§ Required action:
Write out, character for character, the line containing "Given: Expand the" and all lines after it up to the end of the listing.

§ Given records:
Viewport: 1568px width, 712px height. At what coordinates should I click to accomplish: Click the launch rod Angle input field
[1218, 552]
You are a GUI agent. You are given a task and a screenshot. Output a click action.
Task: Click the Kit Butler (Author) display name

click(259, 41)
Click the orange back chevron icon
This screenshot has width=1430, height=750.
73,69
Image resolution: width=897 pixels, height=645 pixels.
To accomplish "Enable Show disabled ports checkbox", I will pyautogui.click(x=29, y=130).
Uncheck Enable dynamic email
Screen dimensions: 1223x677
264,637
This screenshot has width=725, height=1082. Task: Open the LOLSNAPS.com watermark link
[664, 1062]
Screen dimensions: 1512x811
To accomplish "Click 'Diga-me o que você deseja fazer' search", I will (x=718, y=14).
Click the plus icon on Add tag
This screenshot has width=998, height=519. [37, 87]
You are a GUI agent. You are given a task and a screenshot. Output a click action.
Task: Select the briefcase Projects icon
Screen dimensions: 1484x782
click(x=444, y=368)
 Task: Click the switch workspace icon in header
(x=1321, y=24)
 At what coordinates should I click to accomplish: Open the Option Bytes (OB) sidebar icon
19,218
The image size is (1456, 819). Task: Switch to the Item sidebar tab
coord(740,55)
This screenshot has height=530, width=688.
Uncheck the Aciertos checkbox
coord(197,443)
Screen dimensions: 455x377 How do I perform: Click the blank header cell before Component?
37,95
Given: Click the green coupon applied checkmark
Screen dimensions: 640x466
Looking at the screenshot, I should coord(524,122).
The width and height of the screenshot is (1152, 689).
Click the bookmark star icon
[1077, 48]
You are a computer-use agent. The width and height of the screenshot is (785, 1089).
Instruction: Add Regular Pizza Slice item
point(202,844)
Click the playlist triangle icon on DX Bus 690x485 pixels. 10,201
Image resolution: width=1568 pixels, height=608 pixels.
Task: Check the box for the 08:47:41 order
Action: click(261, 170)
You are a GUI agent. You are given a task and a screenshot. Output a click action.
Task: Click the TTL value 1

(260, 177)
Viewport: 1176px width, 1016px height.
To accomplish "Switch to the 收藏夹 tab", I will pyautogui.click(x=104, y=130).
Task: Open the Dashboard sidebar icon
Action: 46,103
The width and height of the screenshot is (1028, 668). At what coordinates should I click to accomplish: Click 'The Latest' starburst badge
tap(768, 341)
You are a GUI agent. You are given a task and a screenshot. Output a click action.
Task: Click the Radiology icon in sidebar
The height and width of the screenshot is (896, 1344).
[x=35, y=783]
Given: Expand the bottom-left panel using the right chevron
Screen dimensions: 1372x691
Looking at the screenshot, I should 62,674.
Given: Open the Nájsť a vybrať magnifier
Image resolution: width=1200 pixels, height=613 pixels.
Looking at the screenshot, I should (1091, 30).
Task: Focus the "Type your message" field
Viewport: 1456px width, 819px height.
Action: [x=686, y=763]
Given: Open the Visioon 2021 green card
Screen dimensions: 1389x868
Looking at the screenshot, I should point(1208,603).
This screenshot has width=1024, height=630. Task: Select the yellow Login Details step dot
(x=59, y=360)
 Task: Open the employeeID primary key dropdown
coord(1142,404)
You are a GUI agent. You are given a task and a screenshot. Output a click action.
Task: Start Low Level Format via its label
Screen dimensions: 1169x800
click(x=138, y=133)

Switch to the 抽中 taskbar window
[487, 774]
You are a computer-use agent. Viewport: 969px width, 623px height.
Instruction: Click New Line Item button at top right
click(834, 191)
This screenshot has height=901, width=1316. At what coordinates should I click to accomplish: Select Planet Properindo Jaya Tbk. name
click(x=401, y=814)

§ Completed exercise:
Given: Expand the bottom-left panel using the right chevron
Screen dimensions: 1372x691
Looking at the screenshot, I should 62,674.
Given: Open the Nájsť a vybrať magnifier
Image resolution: width=1200 pixels, height=613 pixels.
Looking at the screenshot, I should (1091, 30).
Task: Focus the "Type your message" field
Viewport: 1456px width, 819px height.
Action: [x=686, y=763]
Given: Open the Visioon 2021 green card
Screen dimensions: 1389x868
Looking at the screenshot, I should point(1208,603).
This screenshot has width=1024, height=630. Task: Select the yellow Login Details step dot
(x=59, y=360)
 Task: Open the employeeID primary key dropdown
coord(1142,404)
You are a GUI agent. You are given a task and a screenshot. Output a click action.
Task: Start Low Level Format via its label
Screen dimensions: 1169x800
click(x=138, y=133)

Switch to the 抽中 taskbar window
[487, 774]
You are a computer-use agent. Viewport: 969px width, 623px height.
Instruction: Click New Line Item button at top right
click(834, 191)
This screenshot has height=901, width=1316. At what coordinates should I click to accomplish: Select Planet Properindo Jaya Tbk. name
click(x=401, y=814)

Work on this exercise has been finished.